Tak naprawdę przeszkód w osiągnięciu sukcesu jest wiele. Mogą nią być też inni ludzie, ale największą i najgroźniejszą przeszkodą jesteśmy my sami. Każdy z nas jest kowalem własnego losu i to my decydujemy o tym co znajdzie się na szczycie schodów, którymi zmierzamy, a także co spotka nas po drodze i jak się z tym zmierzymy. Nie porównuj się z innymi. Każdy jest inny. Jeśli zmierzasz na samą górę to nie narzekaj, że Ci ciężko. Nie patrz w dół, w tył - możesz stracić równowagę i spaść. Bądź najlepszą wersją siebie, jedyną i niepowtarzalną. Najlepszym oryginałem, nigdy kopią. Zapomnij co to zazdrość, zawiść i strach. Jeśli pragniesz sukcesu - sięgnij po niego. Tak po prostu.
bluzka - TUTAJ
spodnie - TUTAJ
bluzka - TUTAJ
spodnie - TUTAJ
zawsze mi się marzyło takie zdjęcie, gdzie by było dużo mnie, albo coś w tym stylu :D !
Wielokrotna ekspozycja rulez :D ;)
Noo ja miałam takie samo marzenie i proszę! Jest! :D
Wiesz, po zakończeniu konkursu przyszła mi do głowy pewna myśl : "Dlaczego ja nikogo nie poleciłam do głosowania na Blog Roku?" bo kurna... zapomniałam :D
Ale głosy oddawałam namiętnie :D
Co do lenistwa... oj walczę z tym. Dupa urosła do rozmiarów kolosalnych, ale walczę ze sobą i nie idę po batona, nie, nie, nie! :D Ciągle obmyślam plan :)
I mnie dopada lenistwo i ciężko wtedy ruszyć dupkę, ale...ostatecznie ruszam i bogu dzięki :D
Wpis trafiony w samo sedno, zwłaszcza w okresie konkursu na Blog Roku ;) Niestety taka natura ludzka, że zazdrości jak ktoś ma lepiej... wymówki - zawsze jest ich pełno...
Ja na razie jestem na etapie wątpliwości - czy dam sobie radę z założeniem firmy po macierzyńskim, konkretnie z działalnością foto ;) Mam nadzieję, że uda mi się wystarczająco zmotywować i uwierzyć w siebie.
Dzięki za wpis - jak zwykle super ;)
Wątpliwości to zdrowy objaw, ale grunt to nie ciągnąc ich zbyt długo i jak najszybciej się ich pozbyć. Życzę Ci powodzenia! :*
Fantastyczne spodnie , wpis bardzo ciekawy i życiowy .... pozdrawiam i zapraszam do siebie dopiero zaczynam przygodę blogowaniem .... http://modnatrzydziestka.blogspot.com/2015/02/w-drodze-do-wroclove.html
Dziękuję, zajrzę na pewno! :)
eh Mamala :) Kto jak, kto, ale Ty chyba się nie przejmujesz takimi komentarzami :) Zapraszam do mnie na rozdawajkę: http://naszmalycud.blogspot.com/2015/02/rozdawajka-z-bebetuli.html
Pewnie, że nie - one wręcz mnie śmieszą :)

- - - - - - -

Treść zadania A:
Odpowiedz na podstawie dokumentu źródłowego na poniższe pytania.
(i) Kto według wpisu jest największą i najgroźniejszą przeszkodą w osiągnięciu sukcesu?
(ii) Jakiej działalności dotyczy firma, którą w jednym z komentarzy rozważa się założyć po macierzyńskim?
(iii) Jaki konkurs wymienia komentarz zaczynający się od słów „Wpis trafiony w samo sedno”?
Treść zadania B: Przełóż na angielski to zdanie z dokumentu źródłowego: „Nie patrz w dół, w tył - możesz stracić równowagę i spaść.”

Dane wejściowe:
- - - - - - -

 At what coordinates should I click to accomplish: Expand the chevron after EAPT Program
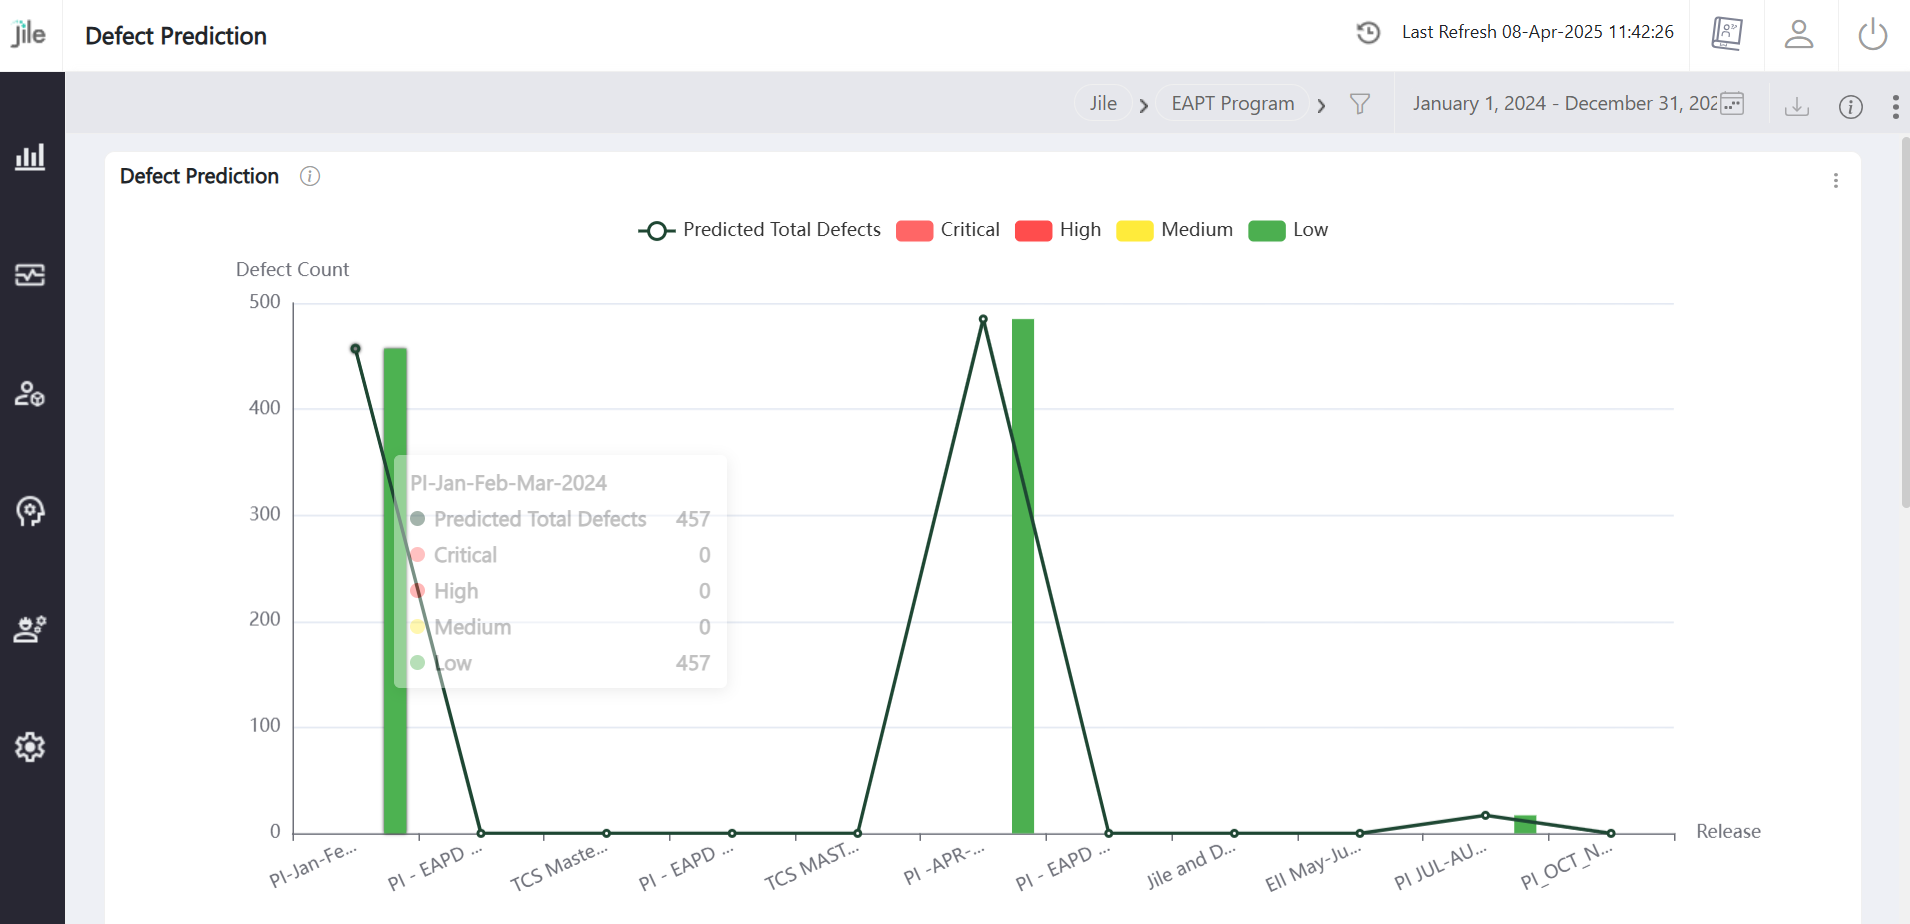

- - - - - - -

Odpowiedź A:
(i) My sami.
(ii) Działalności foto.
(iii) Konkurs na Blog Roku.

Odpowiedź B: Don't look down or back, or you may lose your balance and fall.